Naturally ANZ and the New Zealand Bankers' Association contest this. Kerri Thompson, ANZ's managing director for retail banking, labelled the just a few cents claim "ludicrous" and says ANZ has mathematical calculations backing up the basis of its fees.
"We've reviewed our fees and are very confident and comfortable with them," says Thompson.
Up to $15 'justifiable'
Then there's the position of the Commerce Commission.
In 2010 the Commerce Commission said a late payment credit card fee of up to $15 was likely to be justifiable on a cost recovery basis.
"We have advised the parties (banks) that any late payment fees at or below $15 should not trigger future investigation or enforcement action. Credit card issuers charging in excess of $15 may be liable to further action by the Commission. We expect any credit card issuers charging in excess of $15 to review these fees," the Commerce Commission said
Thompson says the other fees in question, which the Commerce Commission didn't review, are justified in the same way as the credit card fees it did review.
"So we're comfortable that as this case proceeds we'll be found to have been charging justified fees," she says.
But, of course, Hooker's view differs.
"If the banks reduced their fees in 2009 then we'll have the overcharges before then back straight away because that's effectively admitting they must have been charging too much. The Commerce Commission hasn't been regulating the bank fees.
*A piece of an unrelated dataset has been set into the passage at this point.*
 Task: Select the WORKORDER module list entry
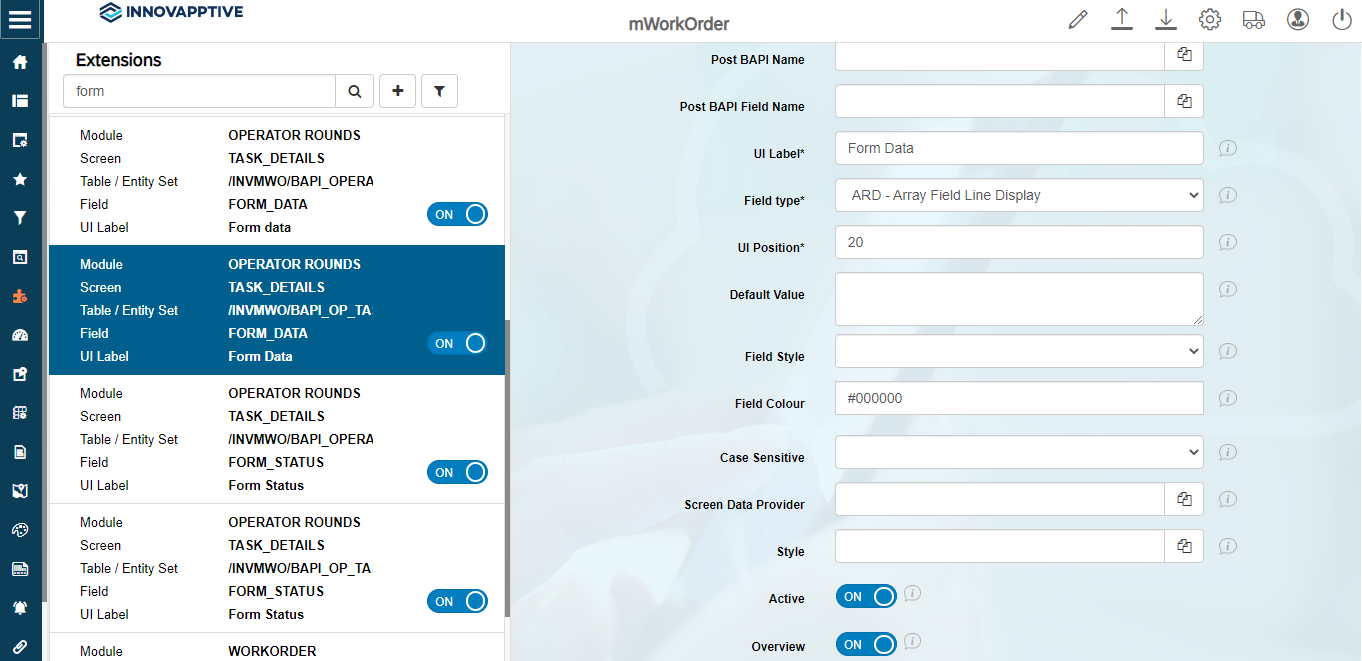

It came to an arrangement with the banks through which the banks reduced their fees. And I say $15 is still far too much for something that must cost the bank a few cents. So good on the Commerce Commission but they didn't go far enough," says Hooker.
As for the banks he says the onus is on them to prove how much collecting the fees in question actually costs them.
"If they have a fee that they're charging for the default of the contract, that fee must be an accurate reflection of their actual costs. And we invite the banks to explain to us what their actual costs are when they bounce an automatic payment."
And finally, a prediction
If I had to make a prediction, I'd suggest the case will ultimately settle, before any trial. This could see the banks, through gritted teeth, coughing up a relatively small percentage of the sum being claimed from them. That way Fair Play on Fees can claim victory, and themselves pocket 25% of any money won on behalf of their clients. For their part the bank bosses, who won't be enjoying the publicity of being sued by some of their customers, can show they're prepared to compromise, at least to a point.
And presumably any grey legal areas around exception fees will be removed, preventing this sort of action from occurring again.
But a lot of water will flow under the bridge before it gets to this point.